▸ **Task to carry out**:
What is needed is every line from the one holding "Instruction: Uncheck the" to the last line of the data below, printed exactly and without pictures.

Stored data
*** Begin section ***

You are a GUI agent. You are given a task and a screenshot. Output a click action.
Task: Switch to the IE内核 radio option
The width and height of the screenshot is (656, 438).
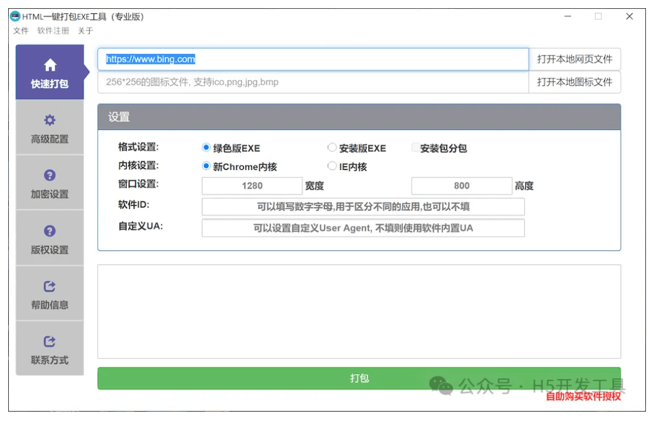pos(332,166)
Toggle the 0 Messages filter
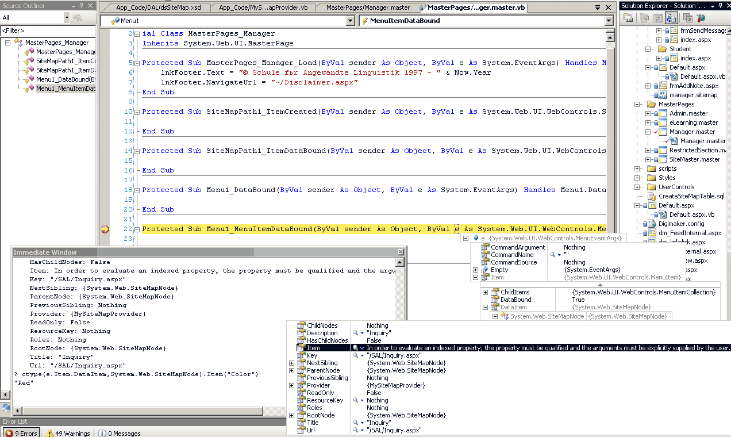This screenshot has width=731, height=437. coord(119,433)
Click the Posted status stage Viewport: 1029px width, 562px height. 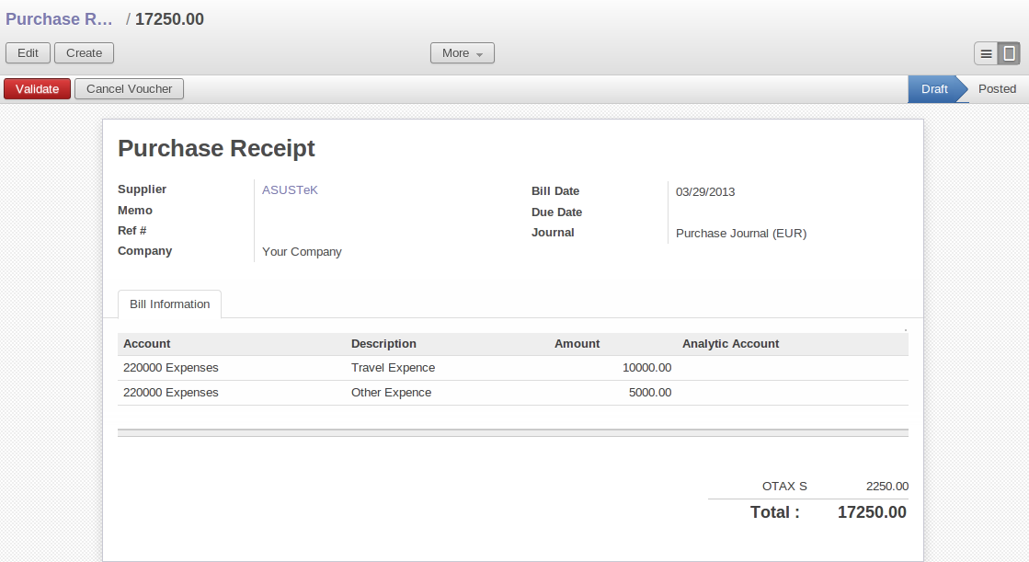997,89
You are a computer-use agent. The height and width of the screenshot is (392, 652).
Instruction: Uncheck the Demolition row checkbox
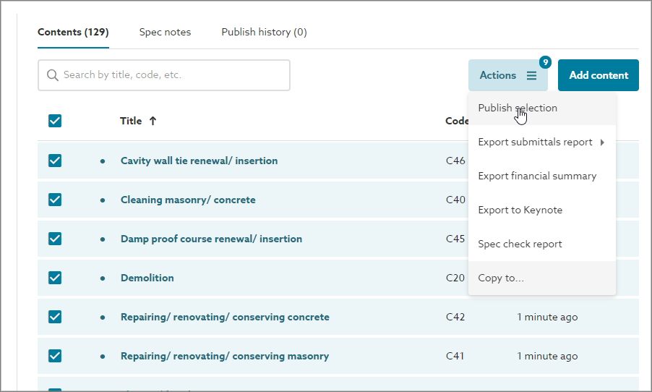tap(55, 278)
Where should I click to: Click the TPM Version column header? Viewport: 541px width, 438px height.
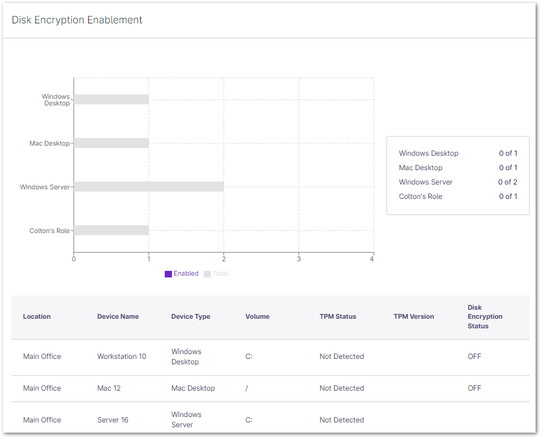(414, 316)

*** End section ***

▸ **Answer space**:
Instruction: Uncheck the Demolition row checkbox
tap(55, 278)
Where should I click to: Click the TPM Version column header? Viewport: 541px width, 438px height.
(414, 316)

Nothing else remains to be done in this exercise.